Os futuros do petróleo nos Estados Unidos superaram a marca de 91 dólares o barril, oscilando ligeiramente abaixo da máxima de 26 meses testada na sessão anterior, sustentado pelo dólar fraco e a expectativa de que a grande nevasca na costa leste impulsionaria a demanda por óleo para aquecimento.

SENG LI PENG, REUTERS

28 de dezembro de 2010 | 10h24

Os preços também receberam um impulso diante da resistência da Opep em ofertar mais petróleo em 2011 uma vez que o mercado está bem abastecido e dos comentários do ministro do Petróleo do Kuwait de que a economia global pode suportar o preço de 100 o barril.

O contrato fevereiro do petróleo subia 36 centavos de dólar, a 91,36 dólares o barril, por volta das 9h45 (horário de Brasília), depois de testar o pico de 91,88 dólares na véspera -- o maior valor desde outubro de 2008.

"Dados das semanas recentes têm dado suporte para as ações e os mercados de commodities globalmente. Os EUA vão evitar uma queda dupla. A região asiática incluindo o Japão parece um pouco melhor, com sua produção industrial finalmente mostrando um aumento", disse David Cohen, diretor de Asian Economic Forecasting, da Action Economics.

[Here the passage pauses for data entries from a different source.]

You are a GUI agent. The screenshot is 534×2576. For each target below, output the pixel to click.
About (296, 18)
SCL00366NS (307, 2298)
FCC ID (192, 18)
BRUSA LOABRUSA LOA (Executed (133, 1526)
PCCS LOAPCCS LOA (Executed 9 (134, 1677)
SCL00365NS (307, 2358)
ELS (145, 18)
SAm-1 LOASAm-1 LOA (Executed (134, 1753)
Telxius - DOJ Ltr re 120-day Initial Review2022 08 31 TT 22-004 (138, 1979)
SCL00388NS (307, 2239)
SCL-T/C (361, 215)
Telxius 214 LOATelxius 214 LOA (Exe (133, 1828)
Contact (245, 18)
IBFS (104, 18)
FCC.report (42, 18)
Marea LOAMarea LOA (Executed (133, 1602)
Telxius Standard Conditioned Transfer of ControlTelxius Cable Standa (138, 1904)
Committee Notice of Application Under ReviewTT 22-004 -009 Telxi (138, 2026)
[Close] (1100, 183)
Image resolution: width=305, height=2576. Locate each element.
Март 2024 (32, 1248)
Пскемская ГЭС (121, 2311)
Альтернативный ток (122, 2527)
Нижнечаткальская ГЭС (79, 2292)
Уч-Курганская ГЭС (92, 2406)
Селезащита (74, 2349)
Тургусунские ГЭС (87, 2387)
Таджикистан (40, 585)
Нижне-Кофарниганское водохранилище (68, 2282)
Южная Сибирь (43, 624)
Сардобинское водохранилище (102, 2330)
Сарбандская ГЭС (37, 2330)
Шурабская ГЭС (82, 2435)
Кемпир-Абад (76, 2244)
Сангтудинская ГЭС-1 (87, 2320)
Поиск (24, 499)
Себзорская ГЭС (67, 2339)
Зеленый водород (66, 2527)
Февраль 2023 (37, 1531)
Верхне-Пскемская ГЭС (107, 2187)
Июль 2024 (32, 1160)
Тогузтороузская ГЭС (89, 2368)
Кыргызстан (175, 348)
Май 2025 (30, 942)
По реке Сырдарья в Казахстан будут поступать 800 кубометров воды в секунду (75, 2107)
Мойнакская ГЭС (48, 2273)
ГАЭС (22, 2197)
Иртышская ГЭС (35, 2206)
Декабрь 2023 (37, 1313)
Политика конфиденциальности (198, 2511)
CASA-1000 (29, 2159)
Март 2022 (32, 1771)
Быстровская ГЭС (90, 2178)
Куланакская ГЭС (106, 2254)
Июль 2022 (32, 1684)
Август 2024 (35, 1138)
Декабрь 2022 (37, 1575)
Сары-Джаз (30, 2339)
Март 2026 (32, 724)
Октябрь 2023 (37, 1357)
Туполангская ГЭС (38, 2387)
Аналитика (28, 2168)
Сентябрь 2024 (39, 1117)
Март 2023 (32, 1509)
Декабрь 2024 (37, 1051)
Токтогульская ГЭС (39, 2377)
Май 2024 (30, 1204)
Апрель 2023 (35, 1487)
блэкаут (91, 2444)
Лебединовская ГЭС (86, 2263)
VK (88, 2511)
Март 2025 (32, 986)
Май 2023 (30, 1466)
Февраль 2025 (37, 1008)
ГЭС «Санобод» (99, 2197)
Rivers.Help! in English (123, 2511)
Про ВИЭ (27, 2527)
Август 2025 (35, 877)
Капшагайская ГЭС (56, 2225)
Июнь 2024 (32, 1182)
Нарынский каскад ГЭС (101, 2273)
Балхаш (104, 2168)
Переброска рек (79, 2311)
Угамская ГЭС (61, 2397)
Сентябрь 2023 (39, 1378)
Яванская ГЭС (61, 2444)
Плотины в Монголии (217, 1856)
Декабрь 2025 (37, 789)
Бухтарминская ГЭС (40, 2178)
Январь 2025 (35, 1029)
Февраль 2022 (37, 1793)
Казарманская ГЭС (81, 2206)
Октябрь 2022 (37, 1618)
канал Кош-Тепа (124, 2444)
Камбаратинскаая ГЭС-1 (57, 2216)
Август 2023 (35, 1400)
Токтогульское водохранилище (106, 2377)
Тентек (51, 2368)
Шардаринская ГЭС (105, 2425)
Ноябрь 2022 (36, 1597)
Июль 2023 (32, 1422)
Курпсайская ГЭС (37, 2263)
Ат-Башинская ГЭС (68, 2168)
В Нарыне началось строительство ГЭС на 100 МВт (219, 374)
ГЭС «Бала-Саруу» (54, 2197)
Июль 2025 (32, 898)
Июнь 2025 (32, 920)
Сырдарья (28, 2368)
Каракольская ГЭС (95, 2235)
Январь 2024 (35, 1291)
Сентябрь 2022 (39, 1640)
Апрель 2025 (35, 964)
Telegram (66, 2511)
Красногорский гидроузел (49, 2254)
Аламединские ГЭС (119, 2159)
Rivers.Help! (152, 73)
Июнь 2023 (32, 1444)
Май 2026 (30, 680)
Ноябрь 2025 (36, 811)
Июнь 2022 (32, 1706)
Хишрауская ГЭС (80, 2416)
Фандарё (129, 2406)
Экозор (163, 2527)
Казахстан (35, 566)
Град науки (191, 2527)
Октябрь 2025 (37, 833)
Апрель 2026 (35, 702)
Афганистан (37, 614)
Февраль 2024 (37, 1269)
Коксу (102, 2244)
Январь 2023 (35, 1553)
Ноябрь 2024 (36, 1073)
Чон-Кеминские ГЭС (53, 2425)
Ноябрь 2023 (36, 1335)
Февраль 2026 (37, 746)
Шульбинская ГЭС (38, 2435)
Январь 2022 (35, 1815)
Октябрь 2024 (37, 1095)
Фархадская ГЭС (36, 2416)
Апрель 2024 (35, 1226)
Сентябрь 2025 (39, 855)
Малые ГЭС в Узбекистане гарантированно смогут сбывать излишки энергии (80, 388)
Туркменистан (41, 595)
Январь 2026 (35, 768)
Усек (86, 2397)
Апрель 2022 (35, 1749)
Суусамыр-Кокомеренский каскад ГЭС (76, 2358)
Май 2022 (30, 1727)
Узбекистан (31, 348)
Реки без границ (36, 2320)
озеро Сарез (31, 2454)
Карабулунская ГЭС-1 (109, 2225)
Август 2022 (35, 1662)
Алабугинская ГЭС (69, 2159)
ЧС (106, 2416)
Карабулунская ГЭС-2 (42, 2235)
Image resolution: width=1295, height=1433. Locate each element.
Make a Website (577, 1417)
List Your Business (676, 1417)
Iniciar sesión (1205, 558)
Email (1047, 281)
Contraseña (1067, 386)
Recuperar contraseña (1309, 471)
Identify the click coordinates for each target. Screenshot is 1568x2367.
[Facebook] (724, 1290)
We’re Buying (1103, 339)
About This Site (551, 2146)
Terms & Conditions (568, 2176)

"Eu acredito que muitas pessoas estão esperando que os preços sigam em direção a 100 dólares o barril no próximo ano", acrescentou.

A produção industrial japonesa subiu em novembro pela primeira vez em seis e a expectativa é que o setor aumente a produção nos próximos meses, sugerindo que a firme demanda na Ásia ajudará a economia a retomar uma recuperação no próximo ano.

Fortes fundamentos foram ofuscados pelo último aumento na taxa de juro na China, o segundo maior consumidor de óleo do mundo.

"Todos estão observando a China, que tem de continuar ajustando as taxas de juros. Mas eu não acredito que as taxas maiores irão descarrilhar o substancial impulso em que se encontra a economia chinesa", disse Cohen.

O banco central da China aumentou as taxas de juros no último sábado pela segunda vez em apenas dois meses em mais um passo na batalha para vencer a persistente inflação.

Em outro front, o dólar foi pressionado, atingindo a menor cotação em três semanas contra o iene e a mínima de sete semanas contra o dólar australiano, enquanto o euro também ganhou força frente à moeda norte-americana.

A fraqueza do dólar dá suporte às commodities denominadas nesta moeda, como o petróleo.

Além disso, uma grande tempestade de neve atingiu o nordeste dos Estados Unidos. Embora não tenha paralisado as atividades em refinarias, o frio deve manter firme a demanda por óleo para aquecimento, o que por sua vez, ajudará a sustentar os preços do petróleo.